In John 2, Jesus turns water to wine. But when we say "wine," what do we mean? Is this alcohol or is this grape juice? I'll present the best points in both cases and let you decide, but remember...this passage isn't about drinking! It's about Jesus revealing his glory to his disciples and their placing their faith in him, about John revealing Jesus' glory to us and us placing our faith in him.
1) Contextual - in v. 10 the MC (ruler of the feast) chides the bridegroom for the order in which he brings out his wines. The MC reasons that one should bring out the good wine first, then, once everyone has "well drunk" (KJV) or "had too much to drink" (NIV), switch to the cheap stuff. The implication is that this wine, newly brought out, would have intoxicated the guests.
2) Lexical - the Greek word translated "well drunk" or "had too much to drink" - "methuo" - is found 6 other times in the New Testament, each fairly clearly referring to intoxication or drunkenness rather than slaked thirst or satiation [Mt. 24, Acts 2, 1 Cor 11, 1 Thes. 5, and Rev 17 (2x)].
3) Character - the Jesus of the Bible went to parties, was friends with sinners and was remarkably generous. He reveals God and God is a God of the festivals, the God who "brings forth...wine that gladdens the heart" (Ps. 104:14-15). It is in keeping with the character of this Jesus and this God to open wide the doors of celebration, freedom and love - to bring forth good wine - even if some will abuse it. That is our story, after all.
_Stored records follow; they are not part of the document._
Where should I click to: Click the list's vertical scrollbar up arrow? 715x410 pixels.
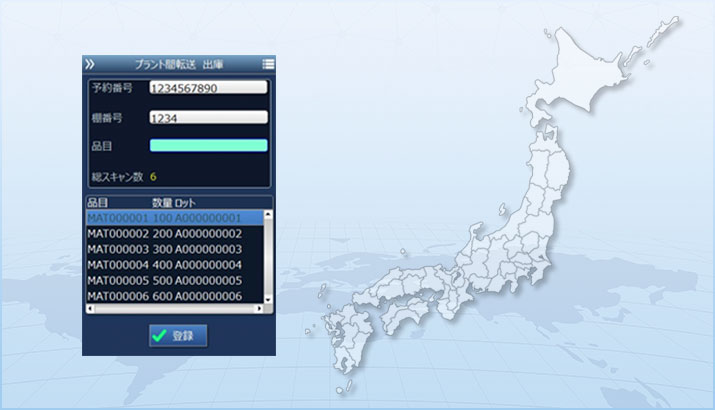(269, 215)
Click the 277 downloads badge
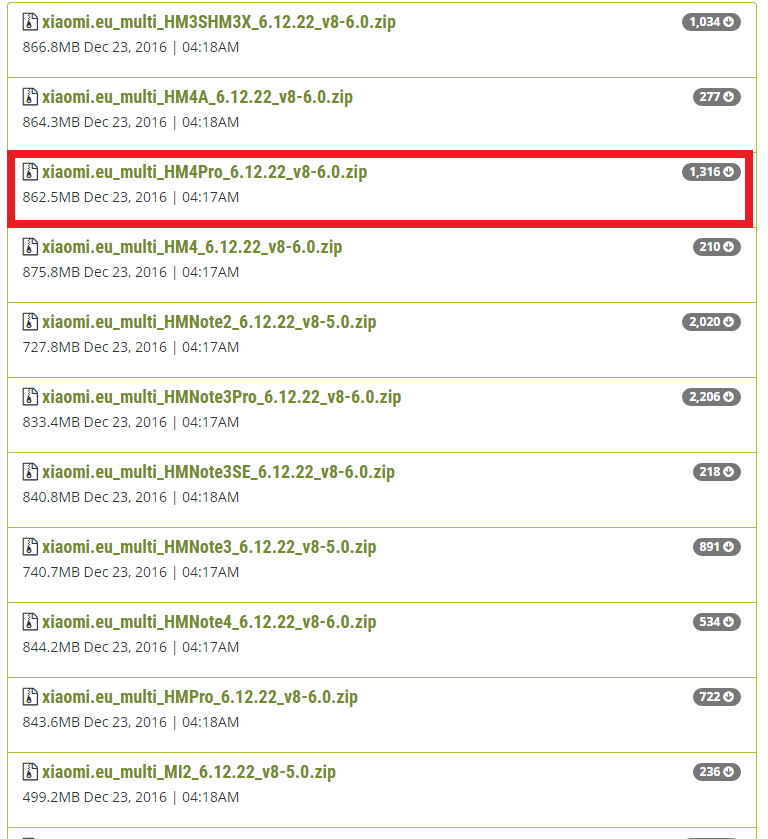768x839 pixels. [716, 97]
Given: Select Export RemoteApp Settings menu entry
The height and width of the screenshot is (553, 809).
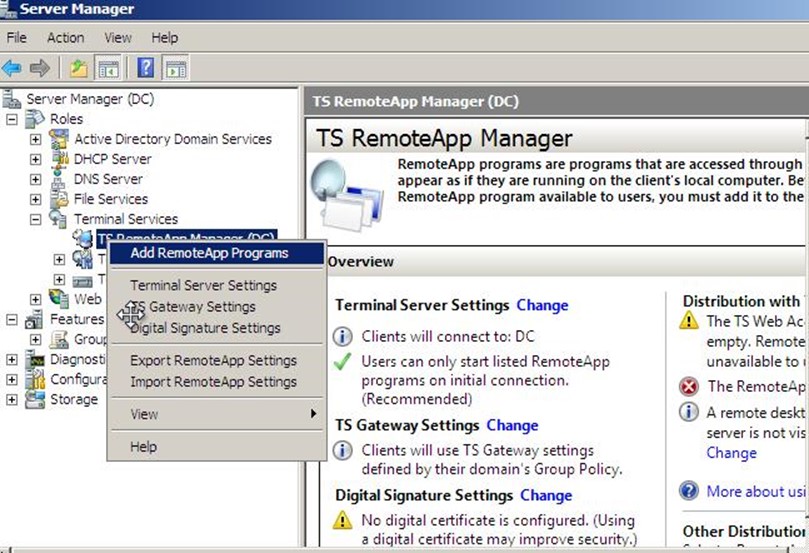Looking at the screenshot, I should (213, 360).
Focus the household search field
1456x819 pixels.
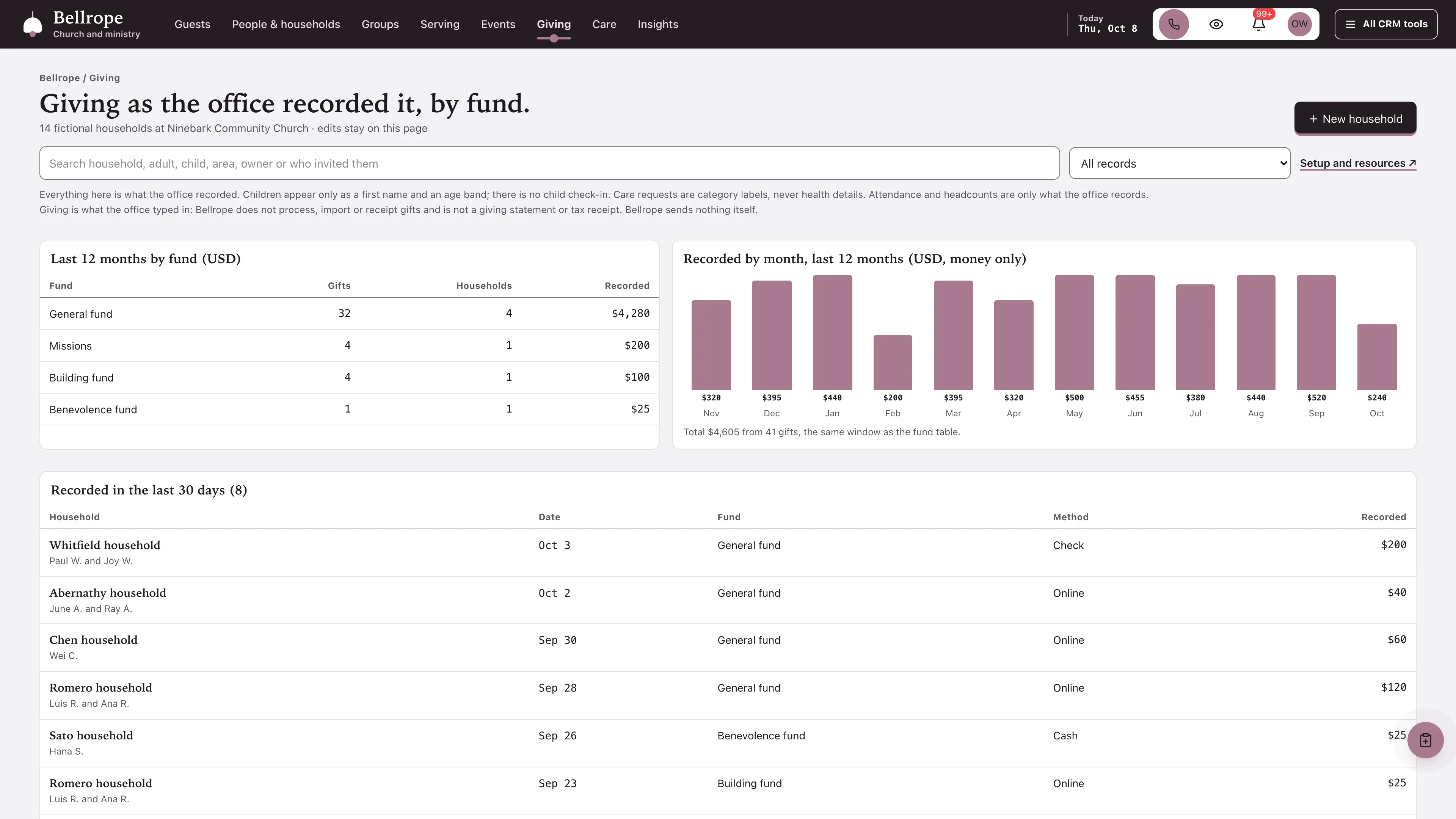[549, 163]
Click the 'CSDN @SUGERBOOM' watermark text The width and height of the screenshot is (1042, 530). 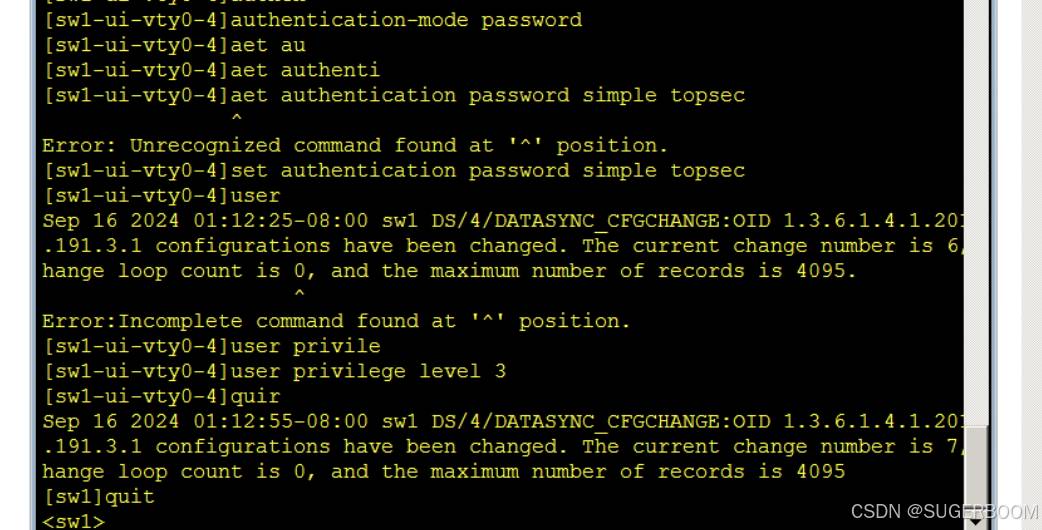click(944, 511)
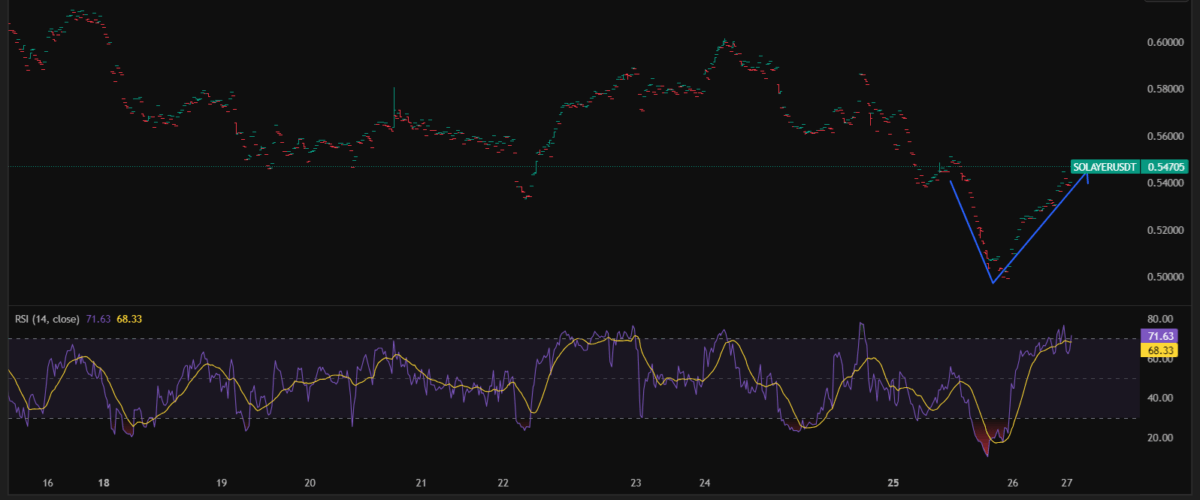Screen dimensions: 1200x500
Task: Click the 0.50000 price axis label
Action: (x=1162, y=277)
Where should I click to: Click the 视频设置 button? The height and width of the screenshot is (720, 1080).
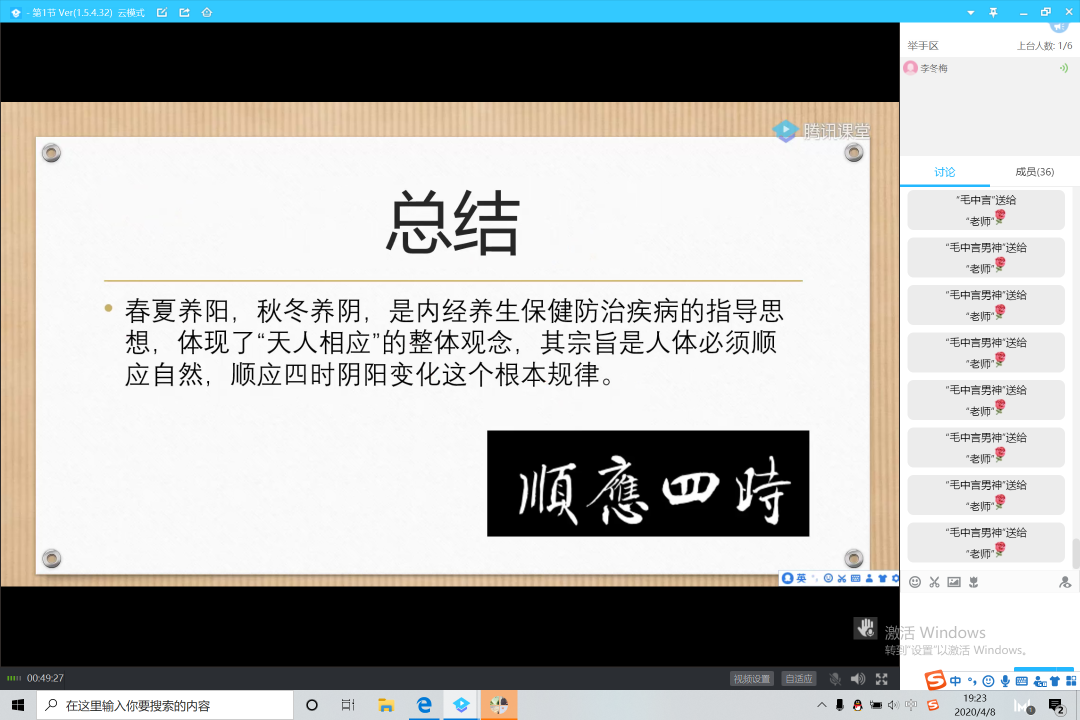(x=752, y=679)
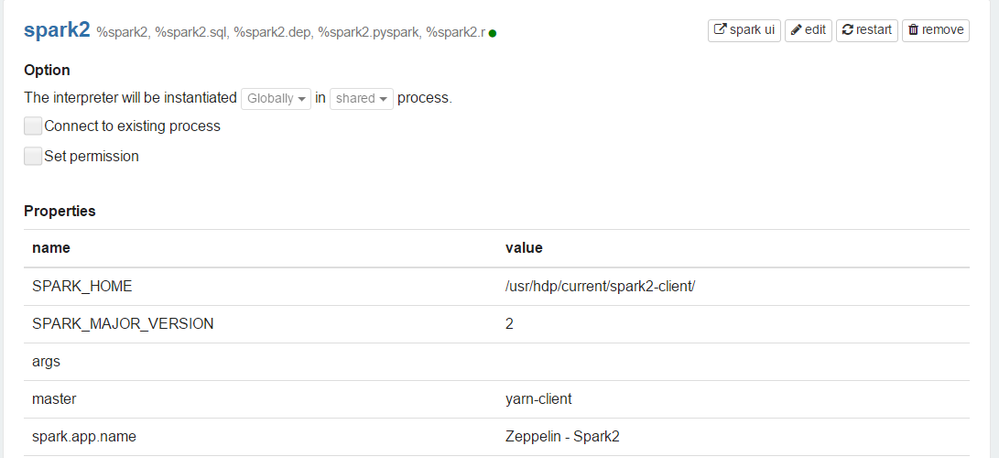Select the SPARK_HOME value path

pos(600,286)
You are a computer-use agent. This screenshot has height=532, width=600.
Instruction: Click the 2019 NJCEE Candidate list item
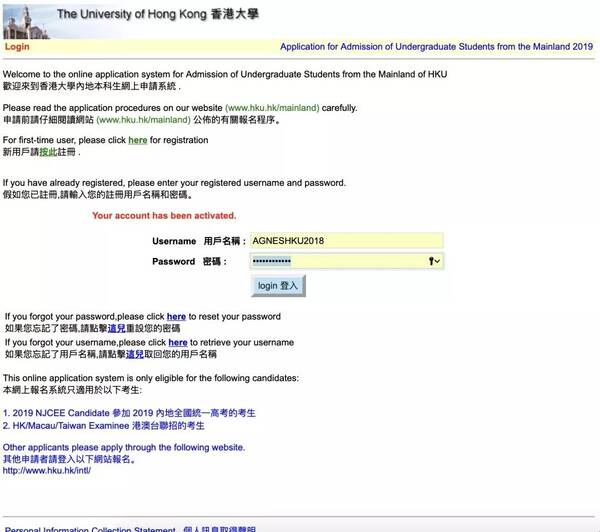click(x=130, y=412)
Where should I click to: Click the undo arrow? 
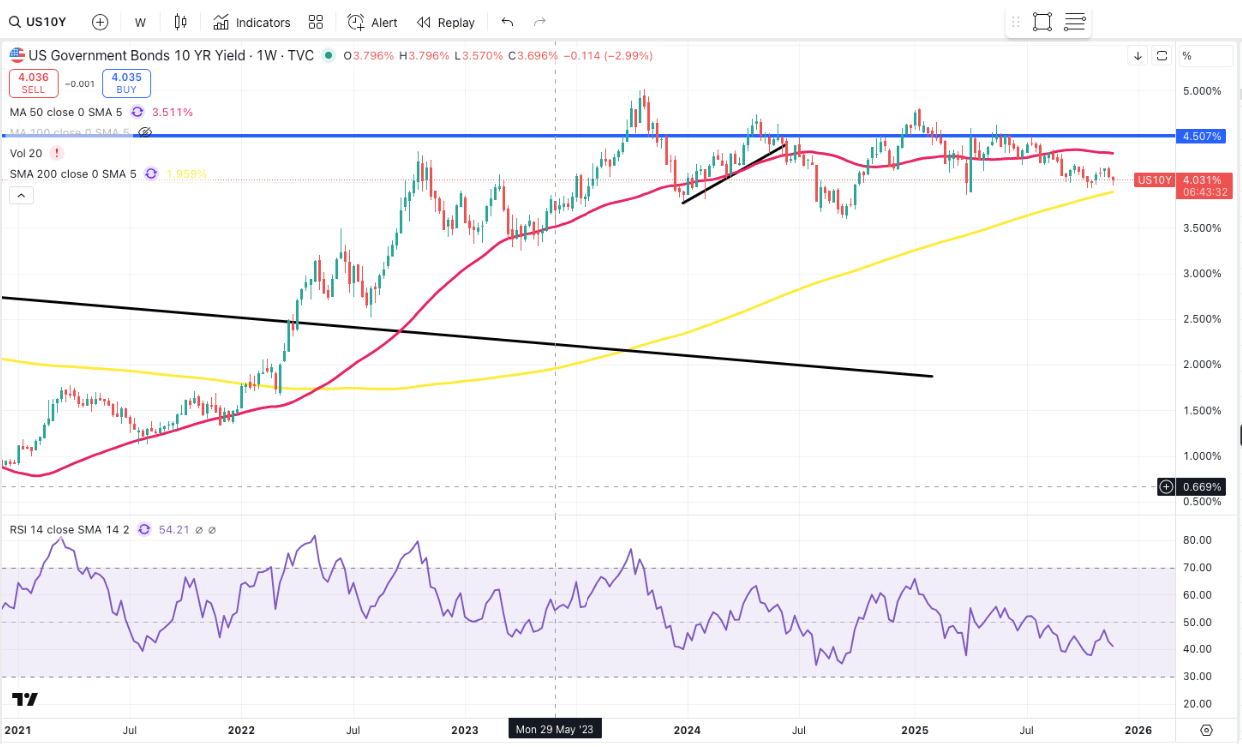507,22
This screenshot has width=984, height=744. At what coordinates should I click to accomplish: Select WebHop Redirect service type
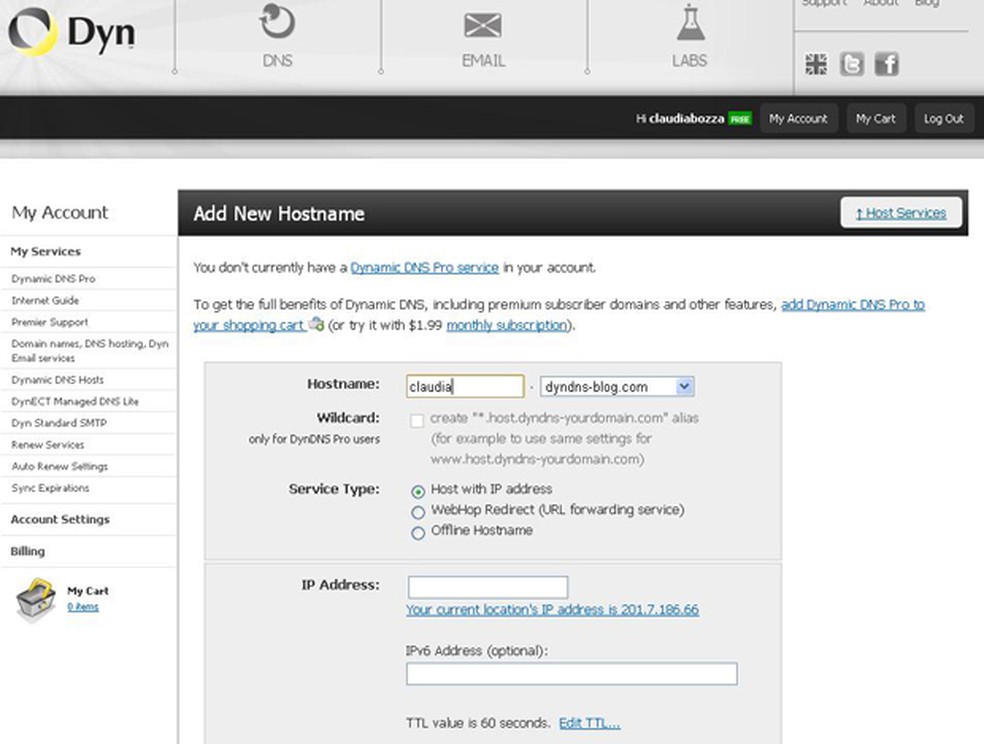419,511
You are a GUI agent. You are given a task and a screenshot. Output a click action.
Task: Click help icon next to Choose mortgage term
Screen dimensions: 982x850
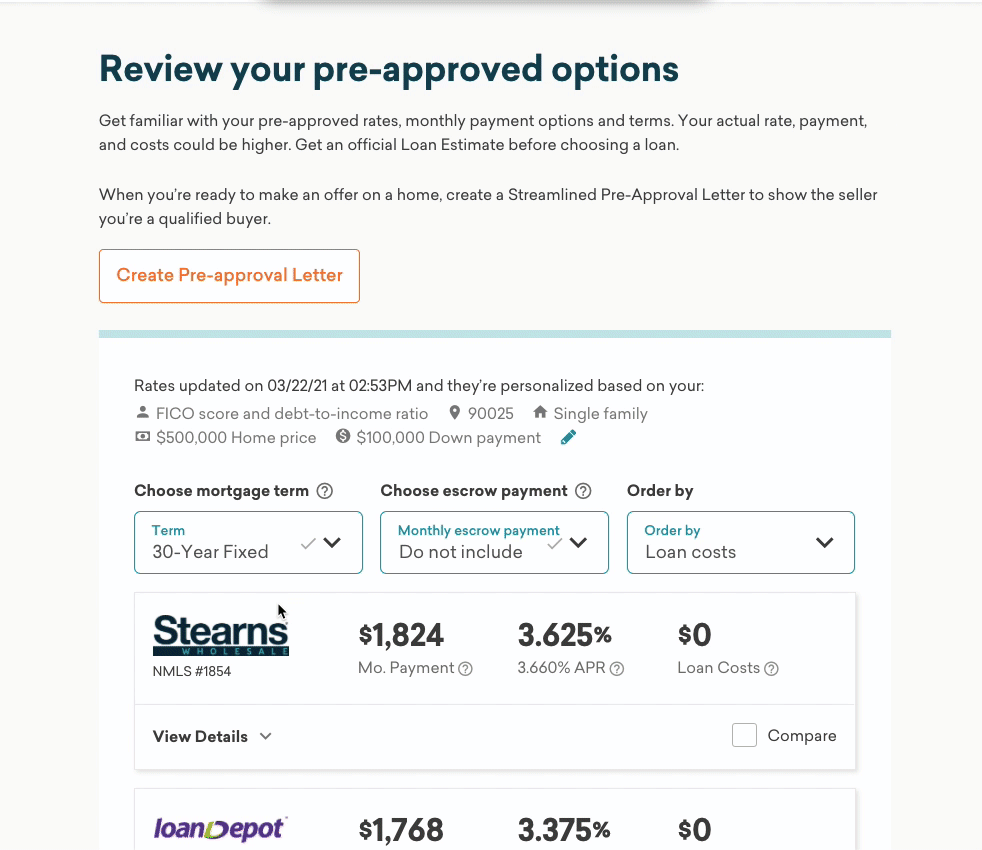pos(324,491)
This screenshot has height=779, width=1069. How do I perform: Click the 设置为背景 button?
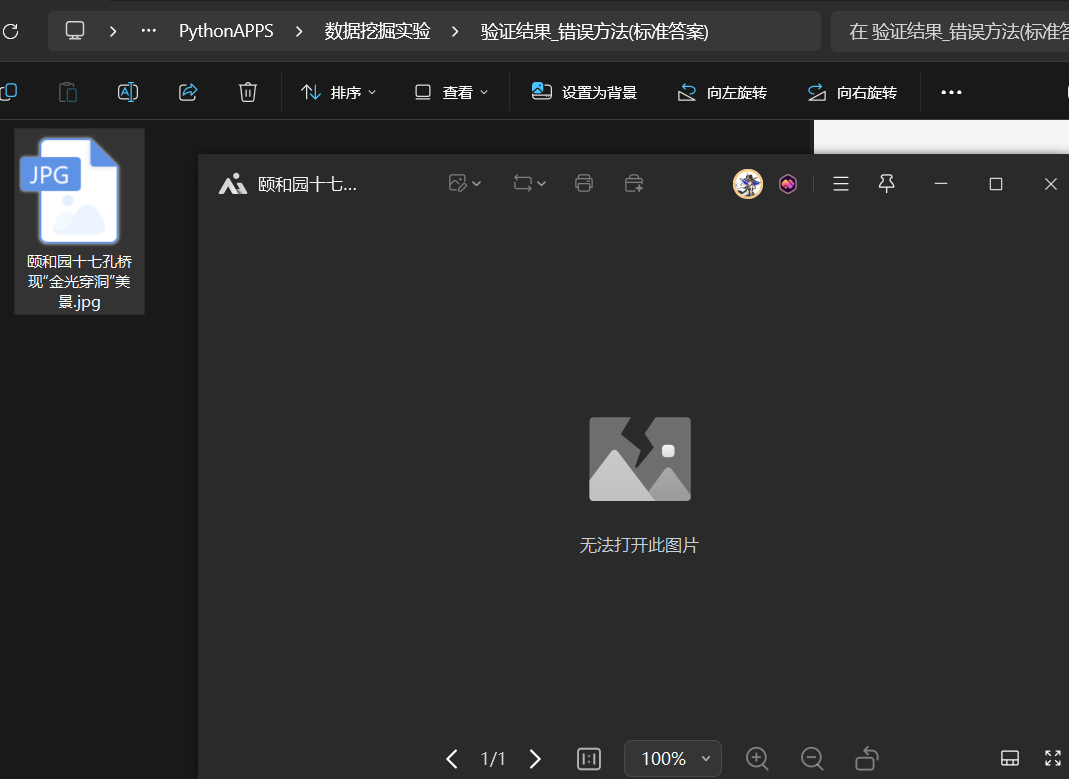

1) Contextual - in John 2, Jesus turned over 100 gallons of water into wine several days into the wedding feast. None of the characters appear to be intoxicated, even after having "well drunk" or "had too much to drink." Additionally, the water-turned-wine might have been consumed in its entirety during the feast (how many people were at this wedding?), a great difficulty if the wine were stronger than grape juice.
2) Lexical - the Greek word for wine - "oinos" - can refer to a range of beverages, from fermented, alcoholic wine to the juice still in the grape. Additionally, "good wine" - "kalos oinos" - does not necessarily mean the wine was aged (increasing its alcohol content) and could mean that it was filtered (decreasing its alcohol content). Other ancient Greek sources create space for both options.
3) Character - Would Jesus have attended a wedding with out-of-control drinking? Would he have provided alcohol to people already headed toward intoxication? Jesus could not create wine and stand innocent when it is abused (Hab. 2:15, Lk. 17:2). He wouldn't tempt, provoke, endanger folks in that way.